** start SELECTED EXCERPT **

2 Pub. L. No. 106-102, 113 Stat. 1338 (1999). The Gramm-Leach-Bliley Act also amended the definition of "dealer" in Exchange Act Section 3(a)(5). 15 U.S.C.§ 78c(a)(5). While the amended Exchange Act definitions became effective on May 12, 2001, the Commission extended their effective date until May 12, 2002. See Order Extending Temporary Exemption of Banks, Savings Associations, and Savings Banks from the Definitions of "Broker" and "Dealer" under Sections 3(a)(4) and 3(a)(5) of the Securities Exchange Act of 1934; Notice of Intent to Amend Rules, Exchange Act Rel. No. 44570 (July 18, 2001).
3 Although the Gramm-Leach-Bliley Act did not amend the definition of "bank," the Commission extended the bank exception from broker-dealer registration to savings associations and savings banks. See Definition of Terms and Specific Exemptions for Banks, Savings Associations, and Savings Banks Under Sections 3(a)(4) and 3(a)(5) of the Securities Exchange Act of 1934, ("Definition of Functional Regulation Terms") Exchange Act. Rel. No. 44291 (May 11, 2001), 66 FR 27760 (May 18, 2001) (exemption to be codified at Exchange Act Rule 15a-9).
4 The Commission has authority to issue orders exempting entities from broker-dealer registration, but has used this authority rarely and only under special circumstances. At present only two entities have exemptions from broker-dealer registration. One is American Federal Express Travel Related Services, which has an exemption that allows it to accept and direct payments for annuity products to an affiliated broker-dealer. Exchange Act Rel. No. 43617 (Nov. 24, 2000). The second is the National Association of Investors Corp. ("NAIC"), which has an exemption to allow it to operate an investment plan investing exclusively in corporations operating dividend reinvestment plans. See Letter re: NAIC (June 1, 1979).
5 As one commentator noted, the intrastate exemption is narrow. See Steven Lofchie, A Guide to Broker-Dealer Registration, 36 (Compliance International Inc. 2000) ("As interpreted by the SEC, the intrastate exemption is extremely narrow . . ."); see also, vi louis loss and joel seligman, securities regulation, 8.A. (3rd ed. 1990) (explaining how strictly the Commission has interpreted the exception for intrastate brokers from broker-dealer registration).

** end SELECTED EXCERPT **
** start INFORMATION SHOWN **

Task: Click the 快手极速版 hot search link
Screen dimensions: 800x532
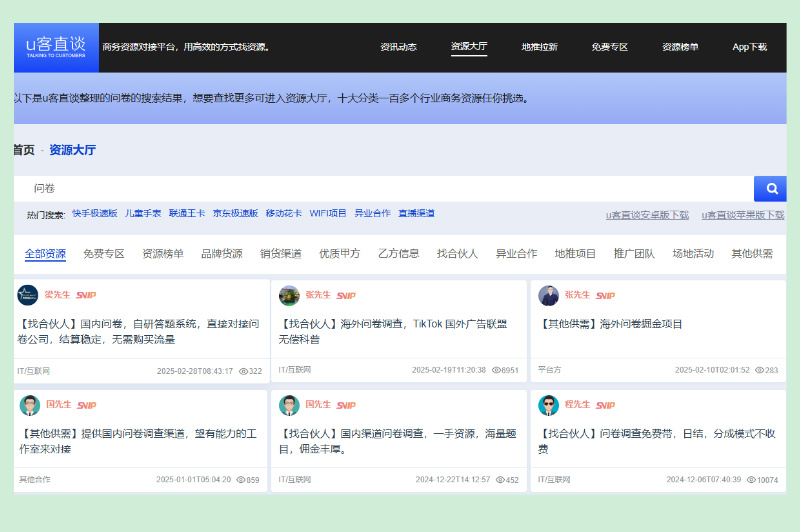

** end INFORMATION SHOWN **

THE TASKS >>
(A) From the footnotes on broker-dealer registration, list every Exchange Act release number they cite.
(B) Write the next part of the footnotes on broker-dealer registration, starting after their last sentence.

TASK ANSWERS >>
(A) 44570, 44291, 43617

(B)
6 See, e.g., Letter re: Chubb Securities Corp. (Nov. 24, 1993) ("Chubb Letter"). The Chubb Letter superseded prior staff positions regarding these arrangements. See also Letters re: Invest Financial Corp. (Aug. 27, 1993) (no-action relief from Exchange Act Section 15(a) for financial institutions, and, when required by law, their service corporations); Independent Financial Securities, Inc. (June 7, 1993) (same); Bankers Financial Partners, Inc. (May 14, 1993) (same); UVEST Financial Services Corp. (Nov. 24, 1992) (same); Liberty Securities Corp. (Oct. 21, 1992) (same); MidAmerica Management Corp. (July 16, 1992) (same). The staff also issued a no-action position under Exchange Act Section 15(a) to allow a savings and loan holding company to enter into an insurance networking arrangement with a registered broker-dealer based on counsel's representation that the federal savings bank affiliate was prohibited by applicable regulations of the Office of Thrift Supervision from entering into networking arrangements directly. See Letter re: The Somerset Group, Inc. (Dec. 20, 1996).
7 Definition of Functional Regulation Terms, supra note 3, 66 FR 27765 n. 38.
8 Letter re: Chubb Securities Corp., supra note 8 (emphasis added). As the Commission stated, the Chubb Letter will remain in effect for required service corporations of savings associations and savings banks; however, the Chubb Letter is available only to service corporations so long as a savings association or savings bank is required by law or regulation to use one. A savings association or savings bank that complies with the terms of the networking exception will automatically comply with the terms of the Chubb Letter. See id.


Incoming Letter

December 4, 2001

Catherine McGuire
Associate Director & Chief Counsel
Division of Market Regulation
U.S. Securities and Exchange Commission
Mail Stop 10-1
450 5th St. NW
Washington, DC 20549

RE: Exception from Definition of Broker for Banks found in 15 U.S.C. 78c(a)(4)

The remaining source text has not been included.